Soft Skills and Tech Fluency Top Hiring Managers’ 2026 Wish List

3 min read
Soft Skills and Tech Fluency Top Hiring Managers’ 2026 Wish List

This article was written by the Augury Times






Hiring managers say people skills and software chops matter most for 2026 — and that will shape jobs

A new survey from ResumeTemplates.com makes one clear point: hiring managers are putting communication and teamwork at the top of their lists, but they also expect candidates to know practical software tools. For people looking for work, that means soft skills still win the first impression. For companies, it means training and screening will lean toward real-world tests instead of jargon-filled résumés.

Headlines from the numbers: which skills rose to the top

  • Communication and collaboration ranked highest among soft skills, with a strong majority of respondents saying these mattered most in recent hires.
  • On the hard-skills side, familiarity with common office and productivity tools — think spreadsheets, presentation software and basic data-handling — topped the list ahead of specialized technical skills.
  • Several industry splits appeared: smaller firms placed slightly more weight on broad, adaptable skills like problem solving, while larger companies favored platform-specific experience.
  • Employers said practical tests and work samples were becoming more common in screening, replacing some of the earlier emphasis on credentials or long experience lists.
  • The survey showed a clear preference for demonstrable outcomes over long lists of technologies: hiring managers wanted proof someone could use a tool to solve a real problem, not just name it on a résumé.

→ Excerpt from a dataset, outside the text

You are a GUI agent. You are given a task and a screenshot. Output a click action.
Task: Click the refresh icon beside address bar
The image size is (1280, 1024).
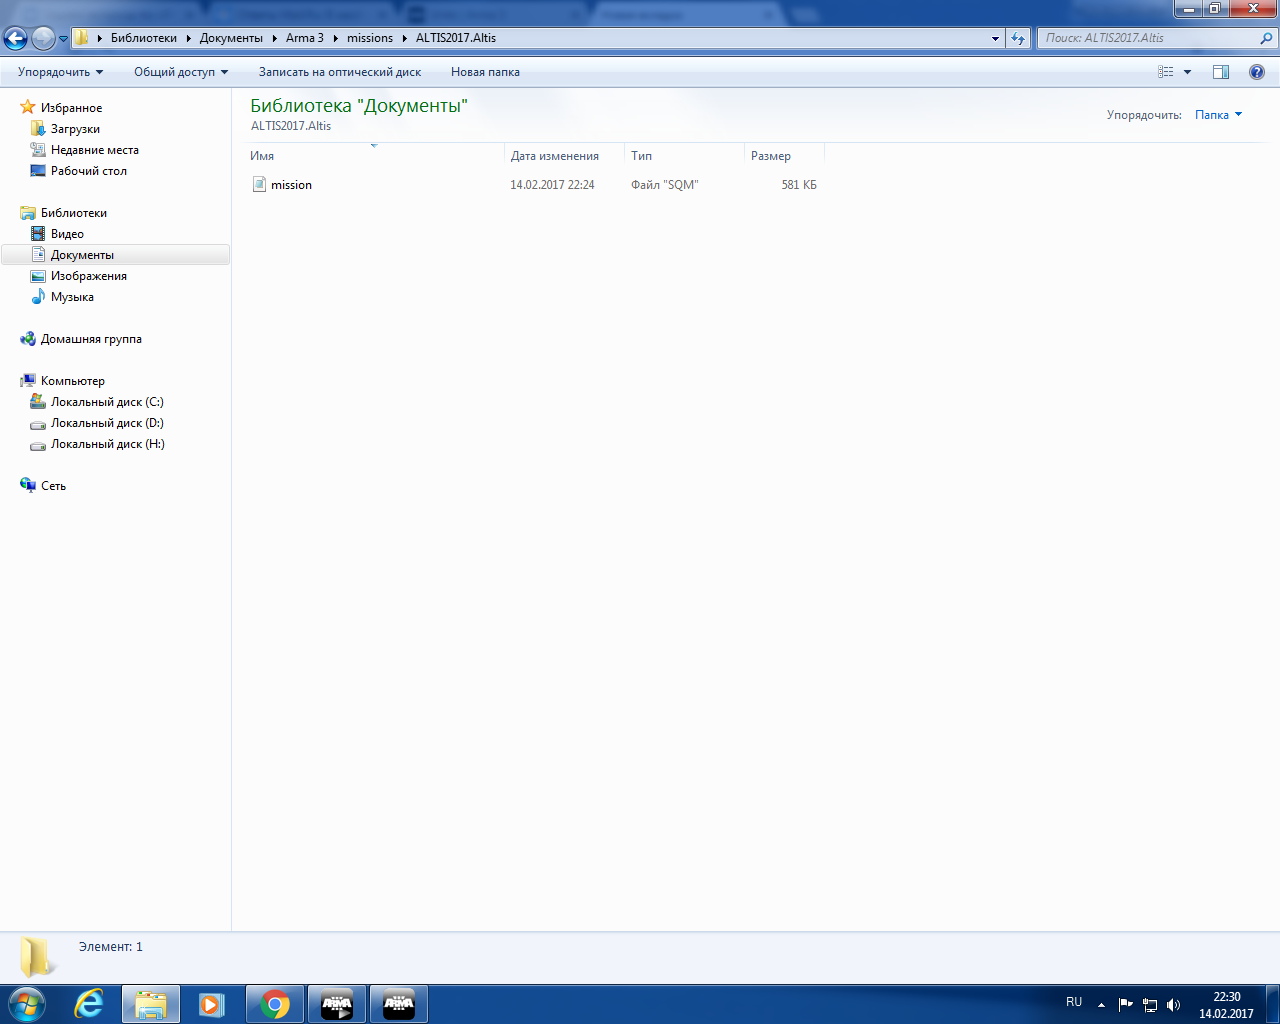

Why managers are leaning on communication and tech fluency now

Hiring leaders interviewed or surveyed by ResumeTemplates.com framed this shift as practical, not ideological. Teams are leaner after recent rounds of restructuring across many sectors, so new hires are expected to come ready to work with others and to pick up the software tools their teams use.

One recurring theme: companies can train technical specifics more easily than they can teach clear communication or the ability to move a project forward with other people. That is why adaptable, visible soft skills—writing clearly, running meetings, explaining ideas—carry extra weight in interviews and in on-the-job tests.

At the same time, managers said they want candidates who can show real experience with the tools they use daily. That often means being able to build a spreadsheet that answers a business question, or turning raw data into a short presentation that a non-technical manager can act on.

How jobseekers should present themselves for 2026 openings

Jobseekers benefit from thinking in outcomes. On résumés and in interviews, emphasize clear examples of collaboration and of solving real problems with common tools. Instead of listing many software names, describe a project: what you needed to find out, how you used a tool to get the answer, and what changed because of your work.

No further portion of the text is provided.